I'm not en expert in water cooling either, but I can answer some of your questions.
Quote:
Cooling them in series, according to my understanding, would not be very effective as the last waterblock would have warm coolant flowing thru it. Can I split the line into three smaller lines and run them through the waterblocks in parallel, rejoining them before entering the radiator? Or is there a better way?
Definitely not true, or they wouldn't sell those nifty little kits to easily place GPU water blocks in series. The temperature of the coolant isn't the important part. Although its generally assumed that keeping the CPU and GPU loops separate, or at least on separate sides of the radiator, most of the time it doesn't matter. It's more simple than you make it seem. The important part of a cooling system is that it absorbs Calories from the heat source and dissipates them by radiating them into the surrounding air or some other kind of output for the heat. Since water has a high specific heat, running through other water blocks won't change the temperature of the water enough to disrupt this pattern in subsequent blocks.
In other words, you'll be fine with one continuous loop.
Quote:
And when leak testing, I read to run the pump with the computer off and everything installed for 12 hours. When you do this, are you sitting there watching it for 12 hours straight? It sounds mind numbing, but I don't know how else you would react quickly enough to leaks... How does that work?

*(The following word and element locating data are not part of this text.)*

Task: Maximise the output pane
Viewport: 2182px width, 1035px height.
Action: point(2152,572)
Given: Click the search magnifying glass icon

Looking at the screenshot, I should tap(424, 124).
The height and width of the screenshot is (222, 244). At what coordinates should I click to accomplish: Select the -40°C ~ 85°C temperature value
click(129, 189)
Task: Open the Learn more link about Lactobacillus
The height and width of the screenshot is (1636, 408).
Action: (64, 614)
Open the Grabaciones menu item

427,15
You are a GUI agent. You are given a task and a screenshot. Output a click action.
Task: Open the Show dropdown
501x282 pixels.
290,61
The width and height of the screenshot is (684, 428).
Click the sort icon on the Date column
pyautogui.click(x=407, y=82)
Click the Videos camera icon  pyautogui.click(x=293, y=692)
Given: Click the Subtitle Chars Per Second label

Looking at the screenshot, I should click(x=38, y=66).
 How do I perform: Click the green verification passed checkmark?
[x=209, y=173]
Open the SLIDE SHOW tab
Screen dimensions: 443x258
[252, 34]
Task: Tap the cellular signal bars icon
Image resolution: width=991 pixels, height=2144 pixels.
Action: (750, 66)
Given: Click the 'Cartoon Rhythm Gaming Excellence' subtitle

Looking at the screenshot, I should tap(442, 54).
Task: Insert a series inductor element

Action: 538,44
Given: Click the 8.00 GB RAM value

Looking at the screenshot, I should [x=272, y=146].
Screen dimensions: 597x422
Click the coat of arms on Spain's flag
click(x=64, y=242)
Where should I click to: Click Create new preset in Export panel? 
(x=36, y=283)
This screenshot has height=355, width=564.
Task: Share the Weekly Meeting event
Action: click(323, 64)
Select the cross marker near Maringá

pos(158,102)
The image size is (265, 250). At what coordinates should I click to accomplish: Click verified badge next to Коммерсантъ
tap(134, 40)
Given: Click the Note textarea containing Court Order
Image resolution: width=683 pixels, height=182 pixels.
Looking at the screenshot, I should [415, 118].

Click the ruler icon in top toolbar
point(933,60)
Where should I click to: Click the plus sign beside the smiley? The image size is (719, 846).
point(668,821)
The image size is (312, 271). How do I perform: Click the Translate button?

No, you don't want to install the water loop into the system before leak testing, because if it leaks it will still get on the computer, defeating the purpose of leak testing. Build the loop outside of the computer with the blocks not installed, hook the pump up to the PSU, fire up the PSU, and run the water through the tubes for the required time in a place where any leaking water won't damage anything. Once you're sure it isn't leaking, install the blocks.